Here, as in so many areas, Trotsky, that Marxist Renaissance man, had profound insights. Yet perhaps it was just as well that the editors of Partisan Review made their own way without the tutelage of the exiled genius in Mexico. For if their conclusions often paralleled Trotsky's, they evolved out of personal search and struggle, and they were defined in American terms.
Finally, a contemporary point. In One Dimensional Man, Herbert Marcuse, certainly an influential thinker these days, takes a position contradicting one of Partisan's central ideas. Previously, Marcuse argues, first-rank art contained a “Great Refusal” and this was basic to its humanity and its greatness. This corresponds to the idea of Phillips, Rahv, and others, that alienation can provoke aesthetic accomplishment (for that matter, Marx preferred Balzac, the Catholic monarchist, to Zola, the socialist fellow traveler). But now, Marcuse says, the omni-manipulative society has coopted even its marginal geniuses and lonely Bohemians. And therefore that profound social function which the Partisan writers accorded to art even as they denied its role as a political instrument is no more.

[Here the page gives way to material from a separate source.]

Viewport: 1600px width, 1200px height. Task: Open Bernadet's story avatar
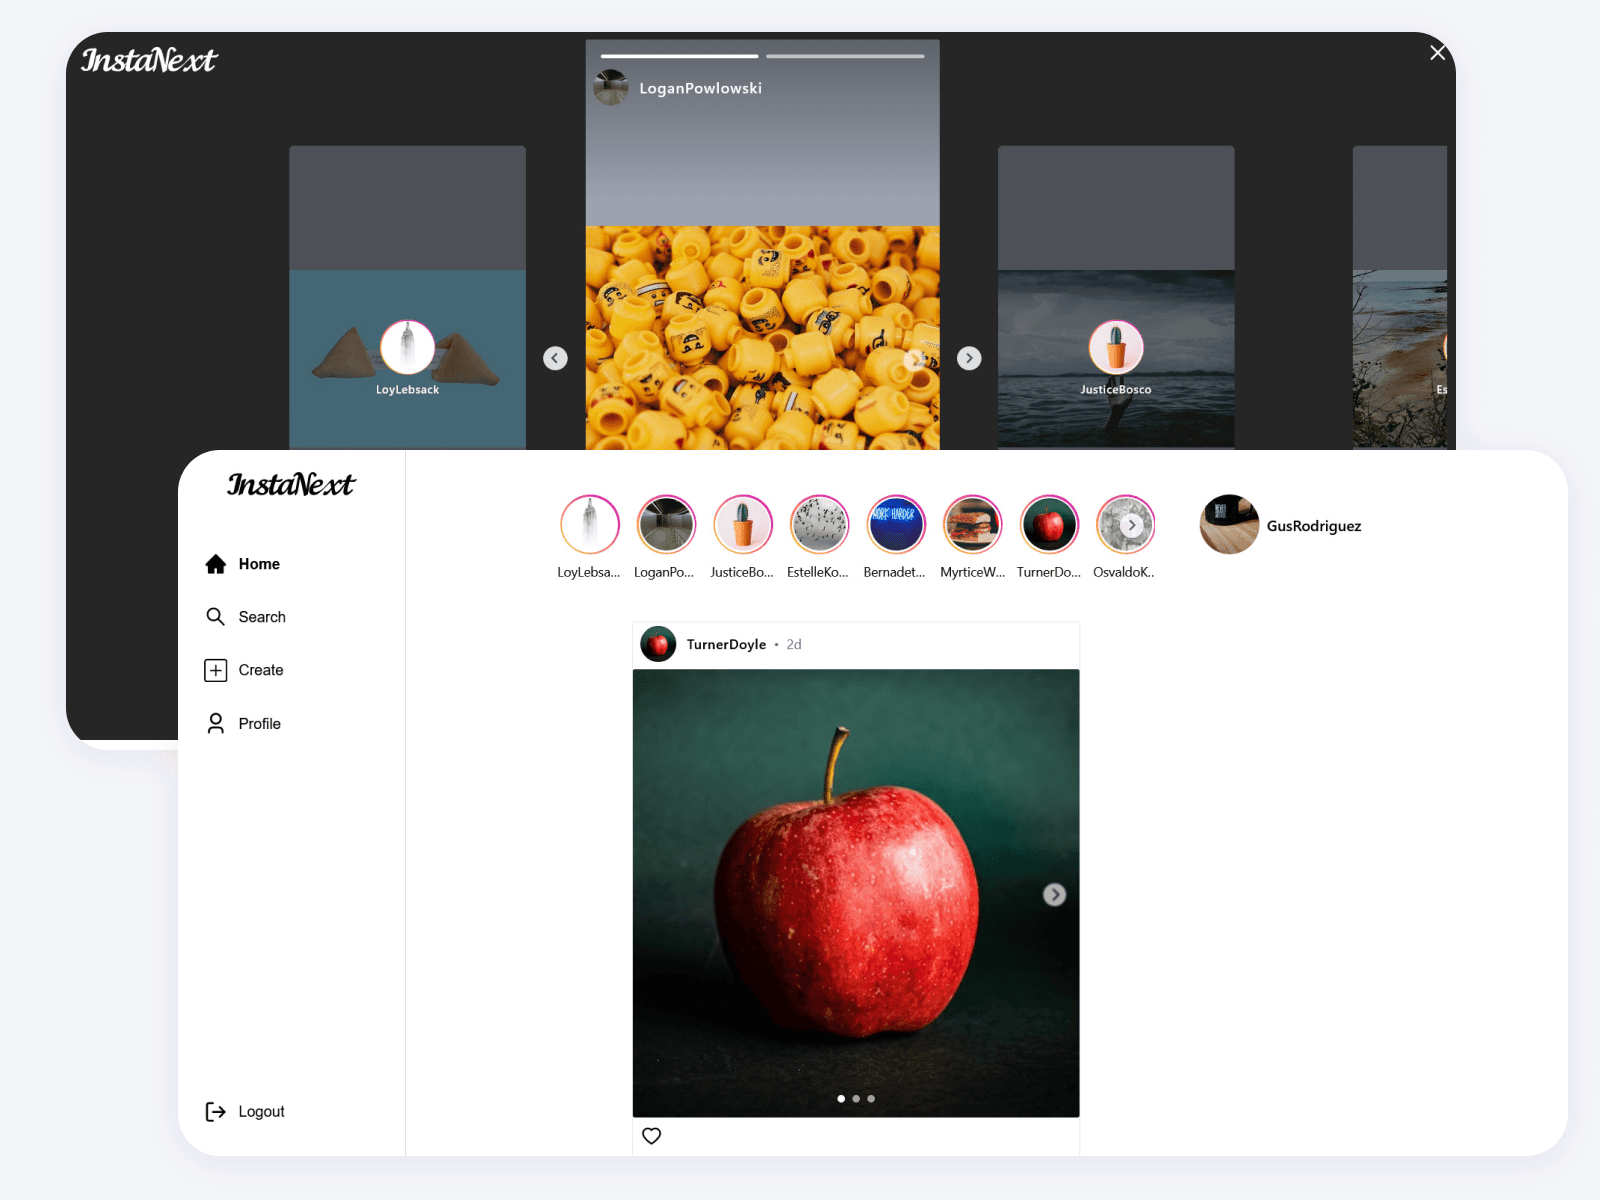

I disagree with Marcuse and, paradoxically, think that the essential Tightness of the Partisan editors on this point shows that there still is a relationship—however dialectial and beyond the comprehension of political apparats—between radical art and politics. Marcuse is, of course, correct in saying that oppositionists are regularly commercialized, e.g., Bob Dylan and perhaps . . . Herbert Marcuse. But I think he underestimates the degree to which, in recent times, aesthetic revolt has been the precursor, not the tool, of political change. For it is precisely to the extent that society has made some democratic forums “one dimensional” and fraudulent that revolt, opposition, and refusal have manifested themselves in life-styles, literature, films, the plastic arts, etc. To that extent, Partisan Review's tense, complex view of the social function of a non-party art, created in part by alienation and even by reactionary individuals, is of great present moment.